The Perfect Module Leg
Probably not, but it met most of the goals, and is working. How do I feel it stacks up?
- take up little room – for this show all 46 legs for the entire layout fit into an old WWII duffel bag. This would have been the size two sets of the old wood goal posts would have taken up. They even fit cross-ways in the back-seat, foot-well of a Prius.
- inexpensive – EMT and PVC are pennies-a-foot. The star threads and feet are more pricey, but no different than the hardware needed for wood legs. There is some man-hours in cutting and modifying the PVC, but we dealt with that by making a lot at one time – good old production line tactics.

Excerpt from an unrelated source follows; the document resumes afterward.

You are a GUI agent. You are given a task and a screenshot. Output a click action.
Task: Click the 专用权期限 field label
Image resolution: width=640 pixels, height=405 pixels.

- to be universal – the only leg that has a marking on it the first one I cut, and it is labeled as “master”. All the other legs are exactly the same height and interchangeable with every module. Due to the “stop screw” in the pocket being mounted at slightly different heights there is some need to use the adjustable feet, but we have 1.5″ of threading to compensate and only need at most a 1/4″ for this.
- to provide 2″ height flexibility – to be honest we only have 1.5″ of thread on the foot so that means we have less than that in flexibility. Hopefully we will never setup on a really unlevel floor, but if we do we will just need to bring a box of 3/4″ blocks to setup on in the really low spots.
- soft feet – The feet are not sponge cake, but they definitely are not likely to scratch a wood floor. Besides, if they are too soft of a plastic then debris just gets embedded in the plastic and it becomes sand paper.
- to be sturdy – Since this is kind of the definition of the purpose of a leg, you can see where I was really sweating Problem 5. In the end it looks like it is stable enough. I suspect as we grow, add more curves, add a branch and add other towns that it will become even more stable with the shear mass and number of legs on the floor.